Policy experts discussed those and other issues affecting the industry Wednesday during a policy outlook webinar from the National Investment Center for Seniors Housing & Care.

Increased scrutiny

After its significant lobbying and education of lawmakers about senior living, said Anne Tumlinson, founder and CEO of ATI Advisory, the industry should watch for increased scrutiny and a “crackdown” on assisted living. Expect congressional hearings and pushes from lawmakers for different degrees of federal regulation in the near term, she said.

“An enormous amount of Medicaid money is going into assisted living right now. There’s a hook,” Tumlinson said. “ ‘Never again pandemic’ is now going to be part of healthcare policy going forward.”

More than 16% of assisted living residents rely on Medicaid for daily services, according to the National Center for Assisted Living.

Tumlinson said the long-term care industry, especially assisted living, has to be clear and strategic in articulating its value to federal policymakers in terms of what operators are contributing to the larger healthcare ecosystem.

“This is an administration that cares deeply about healthcare,” said Dan Mendelson, founder of Avalere Health. “Healthcare is going to be front and center.”

People investing or operating in the long-term care arena “should strap on their seatbelts because there’s going to be a lot of activity that is coming out,” he added. 

Coverage

As early as today, Mendelson said, expect a series of executive orders with a goal of expanding coverage through existing programs, including health exchanges and Medicaid. Analysts, he added, concluded that one of the ways to erase disparities in healthcare is by expanding coverage through these existing channels.

Tumlinson said that she anticipates continued rapid enrollment and value driven to consumers through Medicare Advantage plans, which she said are attractive to low-income racial minorities and people who have chronic conditions. She also anticipates expansion in Medicaid managed long-term services and supports.

Depending on what happens in the next year, Tumlinson also said she anticipates an increase in federal contributions for home- and community-based services. Senior living, and particularly assisted living, she said, receives much of those Medicaid HCBS dollars.

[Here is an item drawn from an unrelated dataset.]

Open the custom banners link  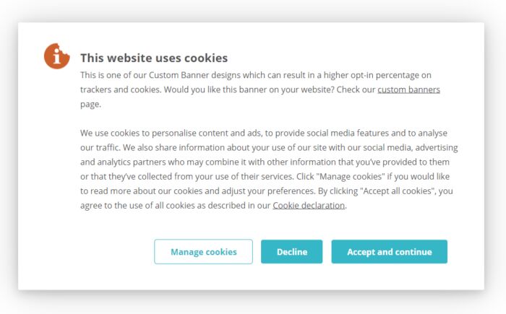(408, 90)
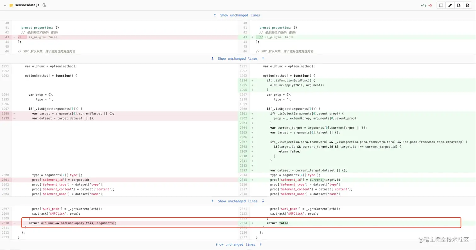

Much of the Medicaid HCBS in assisted living is supported via Section 1915(c) waivers. Expenditures for HCBS for all Medicaid-eligible older adults and disabled individuals through those waivers topped $6.6 billion in 2018, representing 7.1% of overall spending for long-term services and supports in 2018, according to the Centers for Medicare & Medicaid Services.

Bob Kramer, NIC co-founder and strategic adviser, as well as president of Nexus Insights, co-moderated the webinar with Lynne Katzmann, Ph.D., president and CEO of Juniper Communities, which led the formation of a Medicare Advantage Plan called Perennial Advantage Plan and whose Connect4Life care coordination model is finding its way into senior living communities across the country under the terms of a five-year licensing agreement between Juniper and Medicare Advantage plan developer and administrator AllyAlign Health.

Kramer said that Medicare Advantage membership has experienced explosive growth, with 36% of eligible beneficiaries enrolled. Some estimates show those numbers increasing to 50% as soon as 2025, he added.

But Mendelson cautioned that the Biden administration will not just give “blank checks” to Medicare Advantage plans. Assisted living and skilled nursing providers, as well as investors in the sector, he said, should expect more scrutiny related to the beneficiary experience, quality and marketing practices. 

Proving value

“Learning to navigate in this context — having outstanding data, proving your value, having relationships with the people doing capitation work in our area — will become even more important as we move forward,” Mendelson said.

Assisted living needs to become more involved in these discussions, he added.

“If you want to shape the future of Medicare Advantage policy, you have to have a positive vision for what that means in your buildings,” Mendelson said.

“Assisted living was put on the map as part of the healthcare continuum as a result of lobbying for healthcare relief dollars to go to the sector,” Kramer said. “Now there are great opportunities for the assisted living sector with regard to how it can show how it can deliver using these programs, but at the same time, it had better be ready, because others will be eager to take those dollars if assisted living isn’t.”